Os Estados Unidos estão passando por uma de suas eleições mais tensas em décadas e nas primeiras horas da quinta-feira (05/11), dois dias após o pleito, ainda não se sabe quem ganhou.

Tudo por causa do atraso na obtenção de resultados em um punhado de Estados nos quais ainda não há um vencedor claro: Arizona, Carolina do Norte, Geórgia, Nevada, Pensilvânia e Wisconsin.

A eleição deste ano foi afetada pela pandemia e teve um número recorde de votos pelo correio.

Até o início da manhã de 5/11, havia 71 votos do colégio eleitoral ainda em disputa em seis Estados: Alasca (3), Nevada (6), Arizona (11), Carolina do Norte (15), Geórgia (16) e Pensilvânia (20). Além dos 10 votos de Wisconsin, que já deu vitória para Biden, mas teve o resultado contestado por Trump, que pediu recontagem.

O candidato que tem a maioria dos votos dos eleitores obtém todos os votos do Colégio Eleitoral. Ou seja, o vencedor leva tudo.

Biden precisa de 17 votos no Colégio Eleitoral para vencer, e Trump, de 56. E por causa dessa dianteira, há mais possibilidade de vitória para o democrata, mas Donald Trump ainda tem chances de conquistar um segundo mandato.

Vale lembrar que as eleições nos EUA são indiretas: os cidadãos votam, de fato, na formação do Colégio Eleitoral, órgão encarregado de eleger o presidente.

O Colégio Eleitoral é composto por 538 delegados e 270 são necessários para vencer a eleição. A cada Estado é atribuído um número de delegados com base na sua população. Todos, exceto dois, têm a regra de que o “vencedor fica com todos (os delegados)”.

Para vencer, Biden precisa manter a vantagem em Arizona e Nevada — ou virar nos outros quatro. Se conseguir, chega a 270 votos eleitorais, o mínimo necessário para conquistar a Casa Branca.

Como Trump pode vencer

Para se manter na Casa Branca, Trump precisa conquistar Carolina do Norte, Pensilvânia e Geórgia, onde aparece com vantagem. Além disso, tem que lutar por pelo menos um dos Estados onde Biden está na liderança.

A disputa em Nevada está muito acirrada — e as últimas projeções indicavam que Trump estava se aproximando de Biden.

Se as próximas cédulas eleitorais a serem apuradas vierem a ser de candidatos independentes ou republicanos que votaram em Trump, é possível que vença no Estado.

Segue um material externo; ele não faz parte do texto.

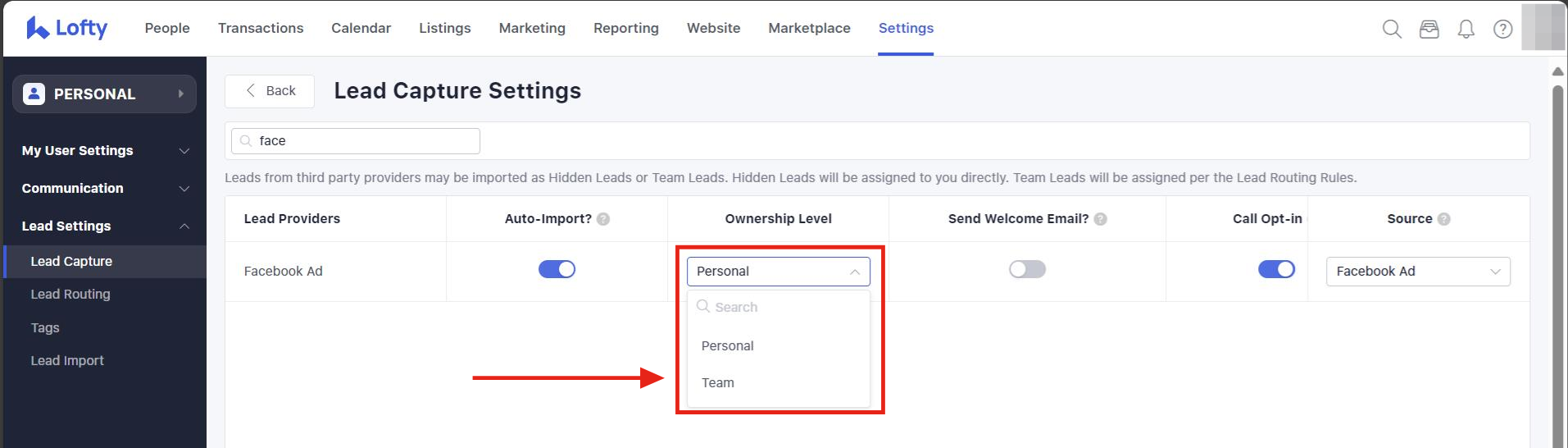Enable Send Welcome Email toggle
The height and width of the screenshot is (448, 1568).
(1027, 269)
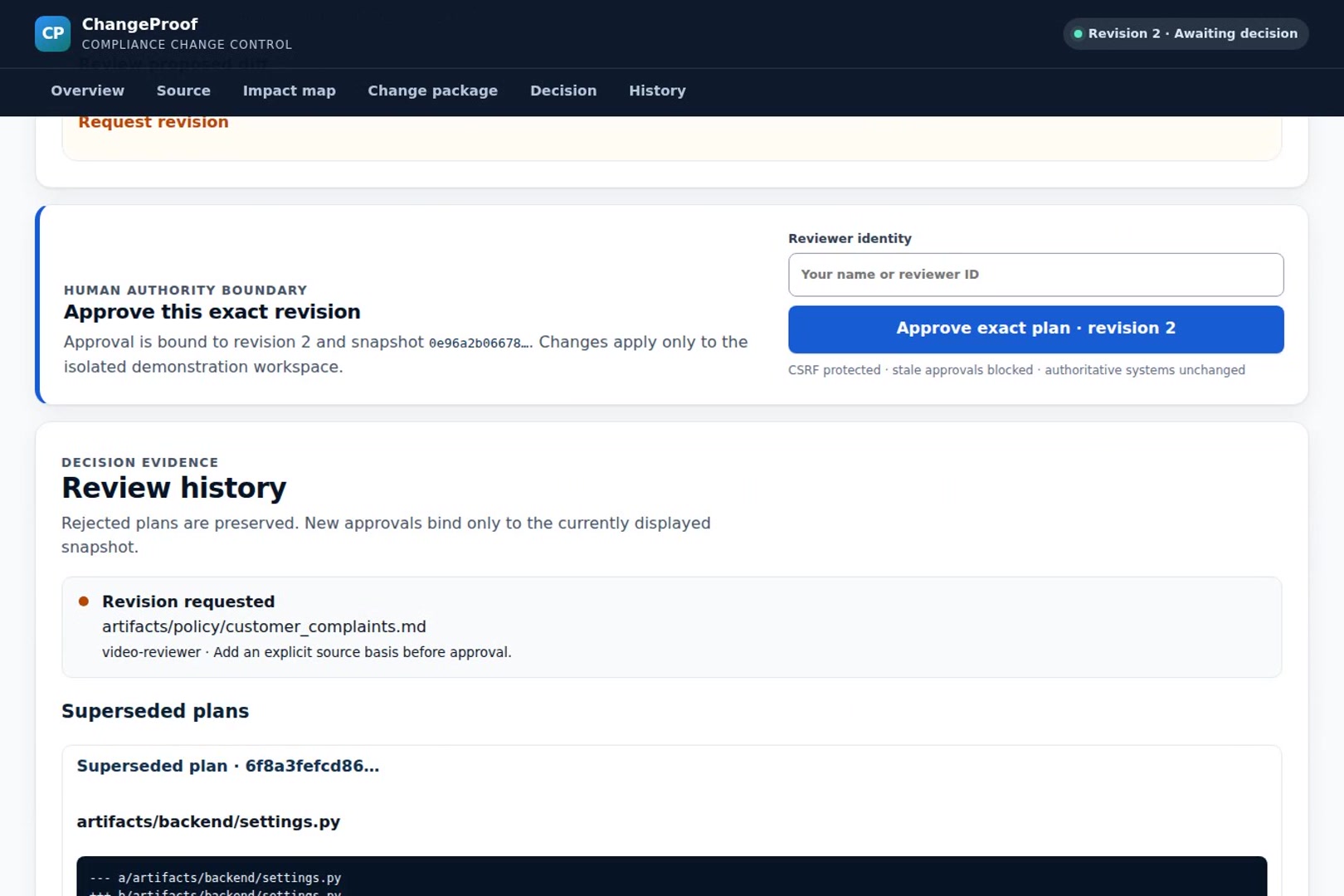Click the customer_complaints.md file path
Image resolution: width=1344 pixels, height=896 pixels.
click(264, 627)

E assim como em Nevada, o Arizona também é um Estado em que há uma forte tradição entre republicanos de votarem pelo correio — ao contrário do que ocorreu em outros Estados, em que a maioria dos que votaram pelo correio eram democratas.

Como em Nevada, falta apenas contabilizar cédulas de votação por correio e a distância de Trump para Biden estava diminuindo na quarta-feira (05/11).

Mas Trump teria de manter sua dianteira na Pensilvânia e na Geórgia, onde a tendência na contagem dos votos restantes, enviados pelo correio, é oposta.

As cédulas restantes a serem contadas na Geórgia são de condados fortemente democratas ao redor de Atlanta.

Na Pensilvânia, havia mais de 1 milhão de votos por correspondência deixados para tabulação na quarta-feira (05/11). Embora Trump tenha uma vantagem maior no Estado, ela tem diminuido em um ritmo semelhante ao que levou Biden a virar a mesa e vencer em Wisconsin e Michigan.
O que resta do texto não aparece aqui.